+++ Extracted records

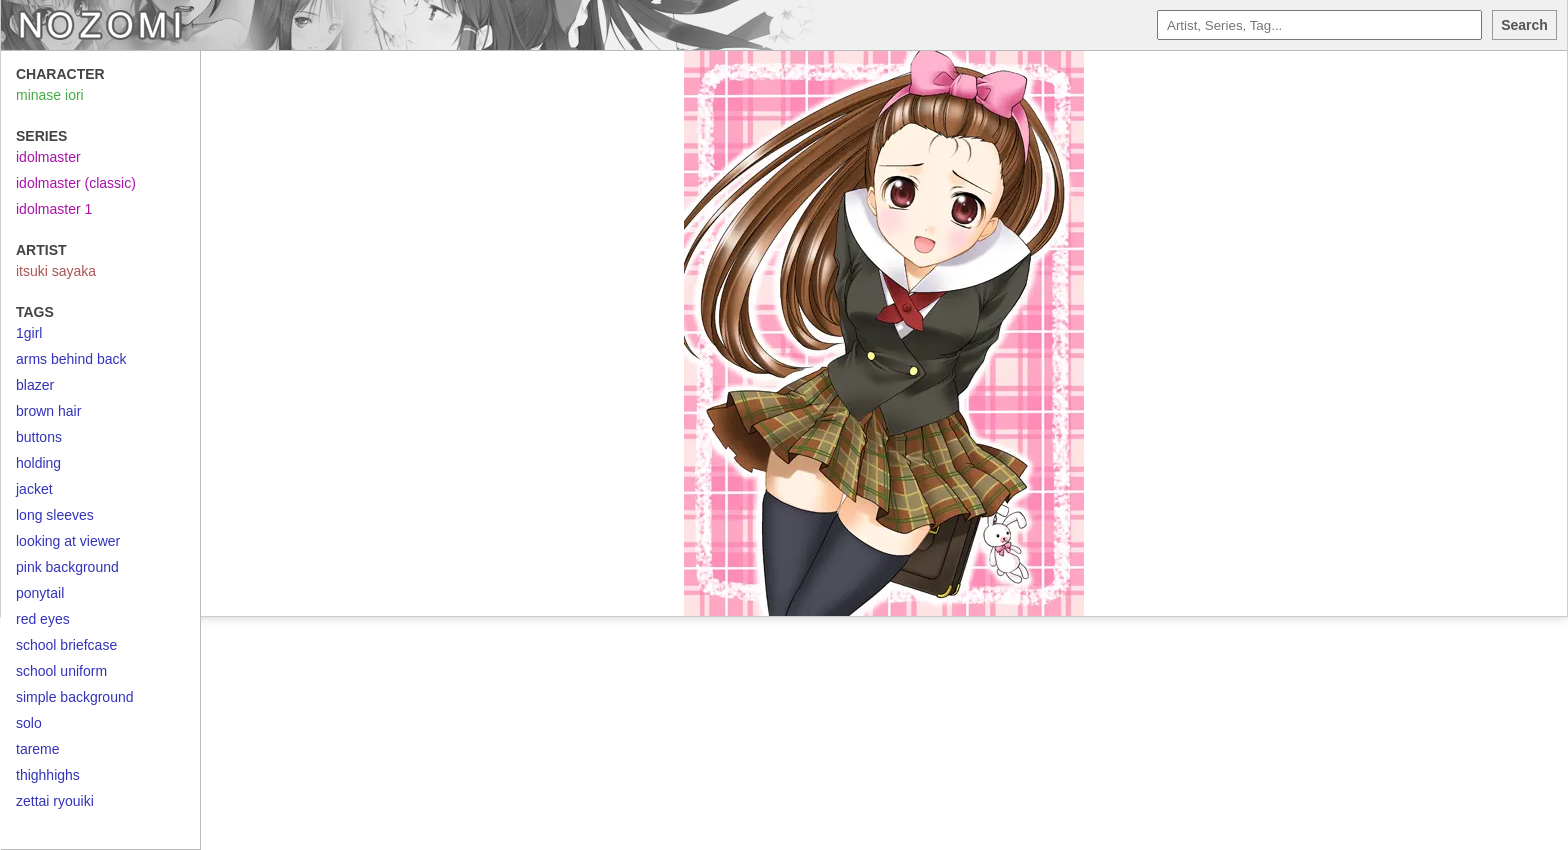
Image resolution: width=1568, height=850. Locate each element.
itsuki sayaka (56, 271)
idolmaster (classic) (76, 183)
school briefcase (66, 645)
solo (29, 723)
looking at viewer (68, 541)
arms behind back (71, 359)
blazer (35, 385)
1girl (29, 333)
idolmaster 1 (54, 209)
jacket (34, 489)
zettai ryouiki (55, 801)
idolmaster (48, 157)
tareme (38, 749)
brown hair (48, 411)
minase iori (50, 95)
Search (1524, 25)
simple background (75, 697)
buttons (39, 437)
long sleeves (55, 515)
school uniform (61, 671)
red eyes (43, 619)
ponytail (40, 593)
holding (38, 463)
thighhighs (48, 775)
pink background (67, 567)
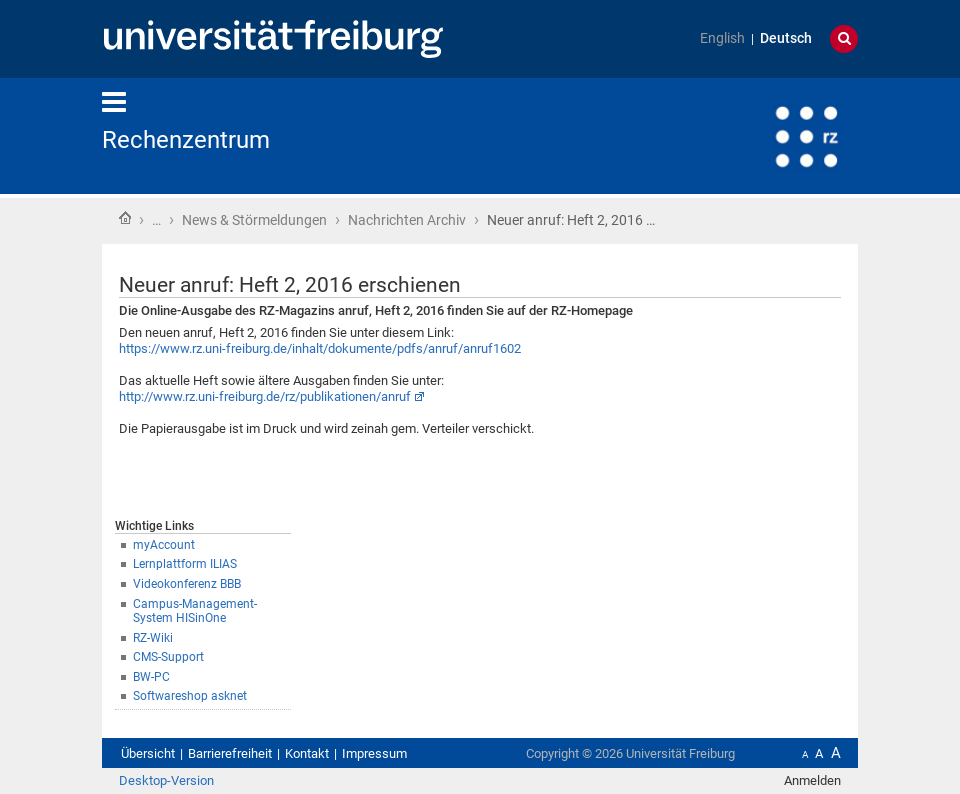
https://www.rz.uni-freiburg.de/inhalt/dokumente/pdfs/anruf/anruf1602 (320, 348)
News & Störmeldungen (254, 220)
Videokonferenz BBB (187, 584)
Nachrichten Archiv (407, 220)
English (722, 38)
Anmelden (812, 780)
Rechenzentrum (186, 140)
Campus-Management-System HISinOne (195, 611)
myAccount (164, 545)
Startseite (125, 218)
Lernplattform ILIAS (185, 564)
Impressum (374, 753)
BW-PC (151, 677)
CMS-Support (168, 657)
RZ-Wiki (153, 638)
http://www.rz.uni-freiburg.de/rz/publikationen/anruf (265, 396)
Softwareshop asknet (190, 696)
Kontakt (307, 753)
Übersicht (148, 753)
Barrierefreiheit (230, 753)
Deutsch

++++++

Task directions: Gather every line from the data above that contains the word "background".

Response to the exercise:
simple background (75, 697)
pink background (67, 567)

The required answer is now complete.